Texto >>
* * *
El reconocimiento llega como chantaje político, mientras Gaza sigue siendo un matadero con sello occidental
Keir Starmer no reconoce a Palestina, la usa como moneda de cambio. Lo ha dicho claro: septiembre o alto el fuego, como si la humanidad de 2,3 millones de personas se pudiera subastar en la Asamblea General de la ONU. El Reino Unido, responsable histórico del despojo palestino, no ofrece justicia, ofrece un ultimátum para quedar bien en las fotos. Londres prometió un hogar nacional judío en Palestina en 1917 y abrió la puerta a una colonización que hoy culmina en un genocidio televisado. Un siglo después, la misma potencia colonial amaga con un reconocimiento condicionado, tras diez meses de bombardeos, más de 60.000 muertos y una hambruna forzada que organismos de la ONU llaman ya crimen contra la humanidad.
Starmer y su Gobierno han seguido la estela de Donald Trump y de la Casa Blanca hasta que las cifras de niñas y niños muertos han hecho imposible la tibieza. Lo reconocen 230 diputados británicos, incluidos conservadores, que presionan a Downing Street mientras las imágenes de bebés famélicos en Gaza recorren el planeta. La supuesta valentía de Londres llega cuando el hedor de la masacre supera la capacidad de los ventiladores mediáticos para disiparlo.
UN RECONOCIMIENTO BAJO AMENAZA DE VETO Y ARMAS
El mensaje del primer ministro israelí, Benjamin Netanyahu, es la misma letanía de siempre: reconocer a Palestina es premiar el terrorismo. Lo repite un Estado que ha arrasado hospitales, escuelas de la ONU y campos de refugiados. Lo sostiene un Gobierno que niega agua, electricidad y comida a una población cautiva. Y lo consiente Reino Unido, que hasta hace semanas seguía vendiendo armamento a Tel Aviv, pese a las advertencias de que podía usarse para crímenes de guerra.
* * *
Extracto de datos >>
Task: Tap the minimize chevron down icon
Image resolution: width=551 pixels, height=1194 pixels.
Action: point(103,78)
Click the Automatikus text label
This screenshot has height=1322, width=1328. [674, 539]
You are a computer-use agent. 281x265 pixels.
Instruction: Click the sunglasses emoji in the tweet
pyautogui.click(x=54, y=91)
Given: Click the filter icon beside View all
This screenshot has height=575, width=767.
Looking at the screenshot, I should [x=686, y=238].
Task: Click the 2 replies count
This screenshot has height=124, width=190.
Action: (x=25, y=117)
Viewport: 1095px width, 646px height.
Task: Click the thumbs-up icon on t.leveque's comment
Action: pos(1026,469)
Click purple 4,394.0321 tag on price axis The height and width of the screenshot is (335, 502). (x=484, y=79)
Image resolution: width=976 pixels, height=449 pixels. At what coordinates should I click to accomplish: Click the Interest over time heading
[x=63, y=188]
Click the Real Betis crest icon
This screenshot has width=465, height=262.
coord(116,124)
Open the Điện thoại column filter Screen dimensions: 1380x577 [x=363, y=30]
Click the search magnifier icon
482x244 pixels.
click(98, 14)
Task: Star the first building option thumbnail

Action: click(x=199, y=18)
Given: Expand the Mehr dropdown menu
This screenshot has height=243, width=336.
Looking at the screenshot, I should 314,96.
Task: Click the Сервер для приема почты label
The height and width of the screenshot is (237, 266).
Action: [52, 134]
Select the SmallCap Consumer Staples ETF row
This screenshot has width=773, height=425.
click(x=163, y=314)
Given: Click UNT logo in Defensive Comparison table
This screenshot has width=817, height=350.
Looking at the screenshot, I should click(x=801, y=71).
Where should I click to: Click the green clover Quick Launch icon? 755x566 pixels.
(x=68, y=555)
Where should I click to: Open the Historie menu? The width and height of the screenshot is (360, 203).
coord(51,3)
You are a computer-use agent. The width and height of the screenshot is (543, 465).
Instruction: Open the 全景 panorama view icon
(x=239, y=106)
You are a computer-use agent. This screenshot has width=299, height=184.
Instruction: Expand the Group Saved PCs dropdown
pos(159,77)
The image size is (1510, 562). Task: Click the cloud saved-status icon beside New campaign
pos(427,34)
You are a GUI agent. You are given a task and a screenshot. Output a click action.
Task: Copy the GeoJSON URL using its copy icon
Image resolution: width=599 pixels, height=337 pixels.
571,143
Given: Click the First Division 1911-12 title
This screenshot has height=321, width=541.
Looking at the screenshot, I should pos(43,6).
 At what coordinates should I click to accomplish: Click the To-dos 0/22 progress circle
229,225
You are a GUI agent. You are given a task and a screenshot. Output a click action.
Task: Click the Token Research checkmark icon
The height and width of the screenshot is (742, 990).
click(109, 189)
* * *
Problemas por resolver >>
1. ¿Concuerda cada una de estas afirmaciones con el texto? Responde sí o no y cita textualmente las palabras que lo deciden. (a) Londres prometió en 1917 un hogar nacional judío en Palestina. (b) Todos los diputados británicos que presionan a Downing Street son laboristas. (c) El Reino Unido dejó de vender armas a Tel Aviv hace años.
2. Reproduce literalmente el texto, todo lo que va desde "Starmer y su" hasta "mediáticos para disiparlo.".
Los registros no tienen nada que ver con esto.

Soluciones >>
1.
(a) Sí: "Londres prometió un hogar nacional judío en Palestina en 1917".
(b) No: "Lo reconocen 230 diputados británicos, incluidos conservadores".
(c) No: "hasta hace semanas seguía vendiendo armamento a Tel Aviv".

2.
Starmer y su Gobierno han seguido la estela de Donald Trump y de la Casa Blanca hasta que las cifras de niñas y niños muertos han hecho imposible la tibieza. Lo reconocen 230 diputados británicos, incluidos conservadores, que presionan a Downing Street mientras las imágenes de bebés famélicos en Gaza recorren el planeta. La supuesta valentía de Londres llega cuando el hedor de la masacre supera la capacidad de los ventiladores mediáticos para disiparlo.